*Task goal*. Find "You are a computer-use agent. The" and "Instruction: Click the minimize window icon" in the records below. Copy the lines holding them and every line between, exactly, and no others.

*The records*.
○ ○ ○
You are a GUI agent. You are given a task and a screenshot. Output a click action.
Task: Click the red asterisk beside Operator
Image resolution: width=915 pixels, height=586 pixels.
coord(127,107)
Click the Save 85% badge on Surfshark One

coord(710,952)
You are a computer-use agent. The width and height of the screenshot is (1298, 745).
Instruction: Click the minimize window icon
○ ○ ○
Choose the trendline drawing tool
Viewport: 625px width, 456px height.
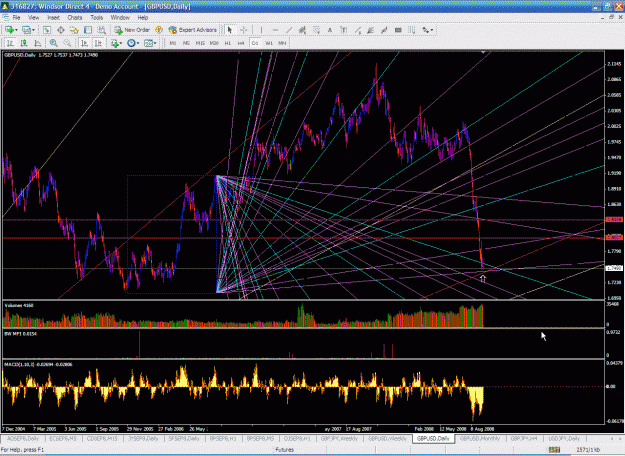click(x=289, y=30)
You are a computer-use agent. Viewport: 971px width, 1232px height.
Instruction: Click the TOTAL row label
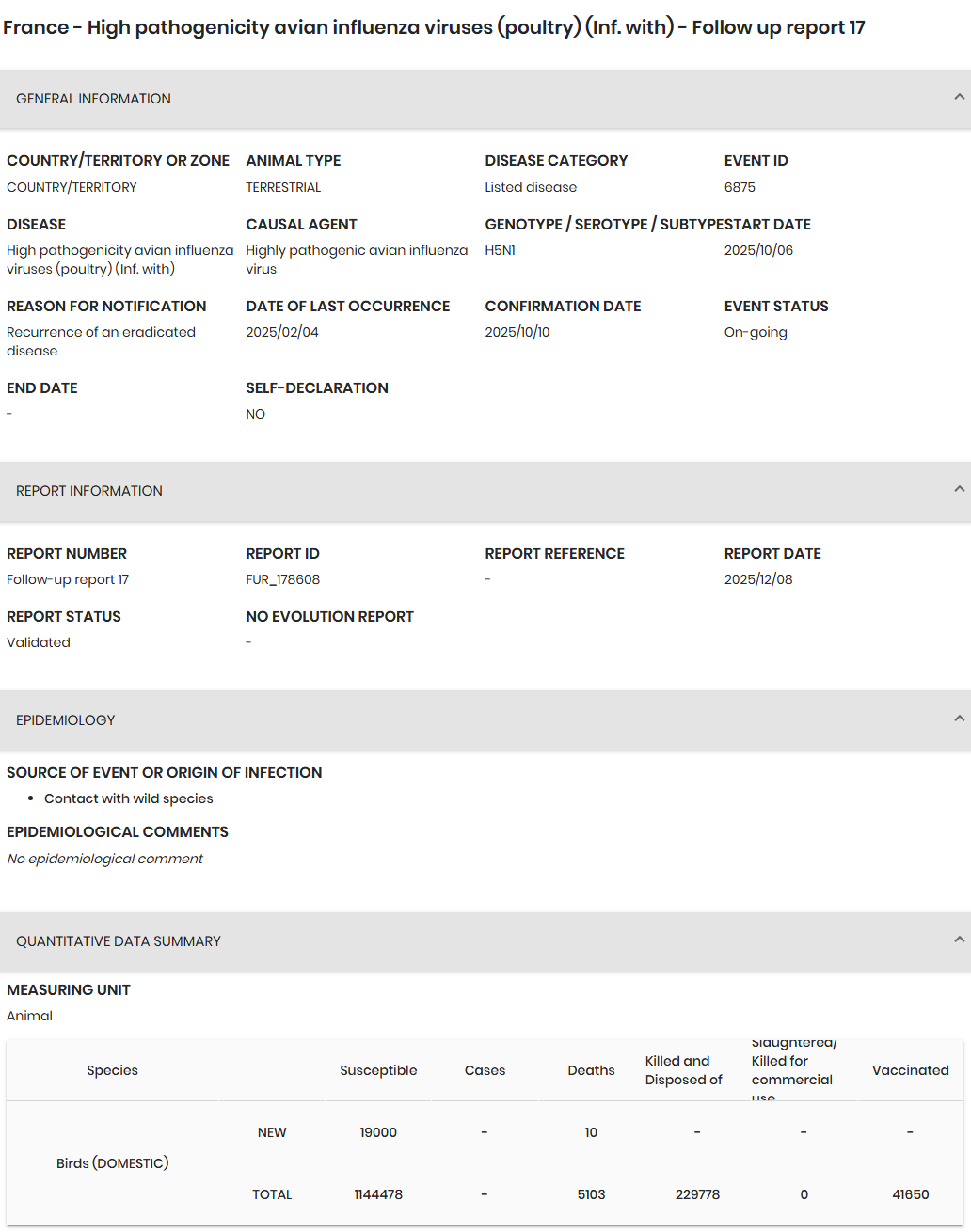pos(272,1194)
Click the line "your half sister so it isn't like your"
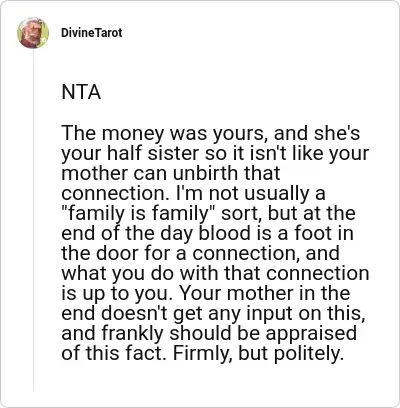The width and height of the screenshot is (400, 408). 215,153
○ ○ ○
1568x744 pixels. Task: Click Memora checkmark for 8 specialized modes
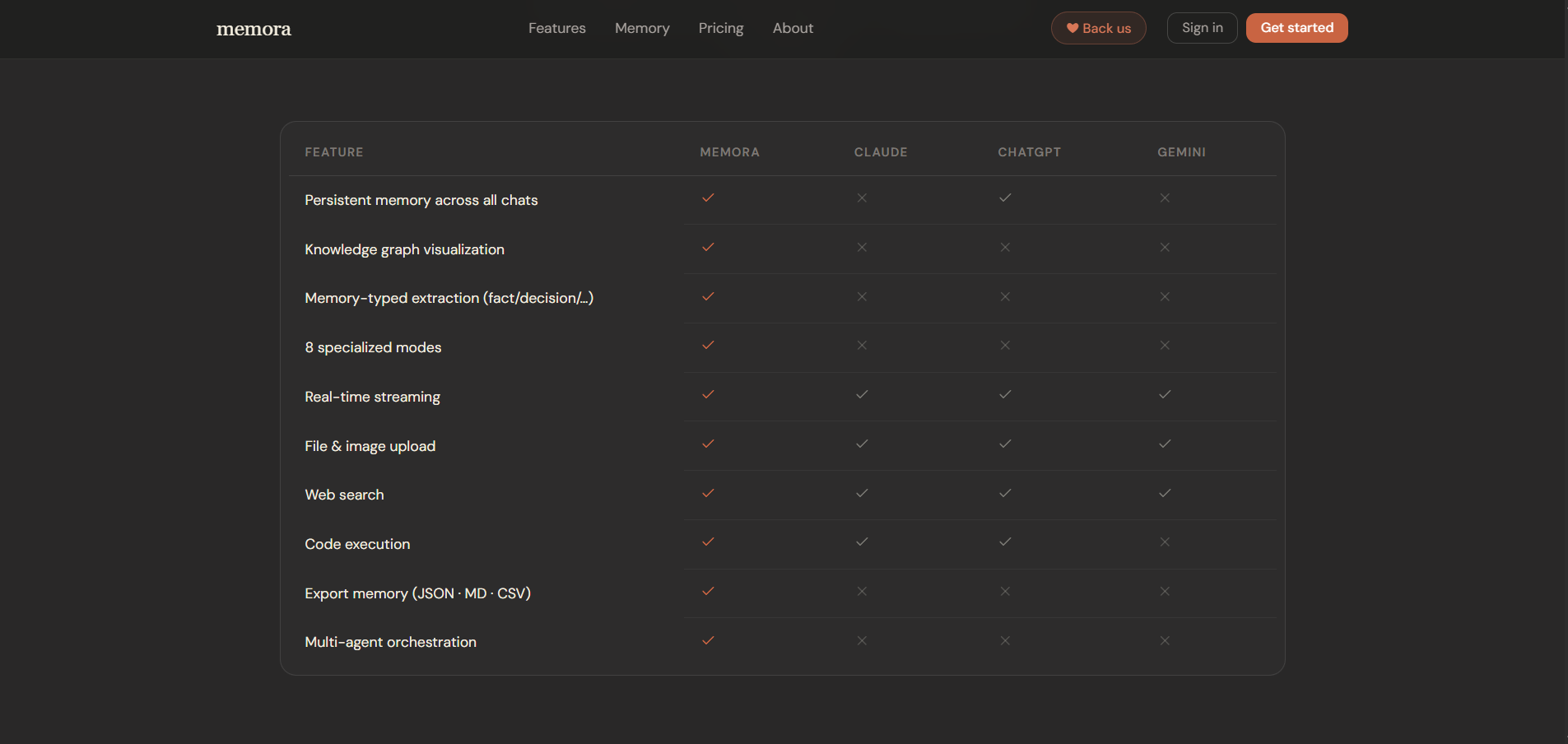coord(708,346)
○ ○ ○
*Response box*.
You are a computer-use agent. The width and height of the screenshot is (1298, 745).
Instruction: Click the minimize window icon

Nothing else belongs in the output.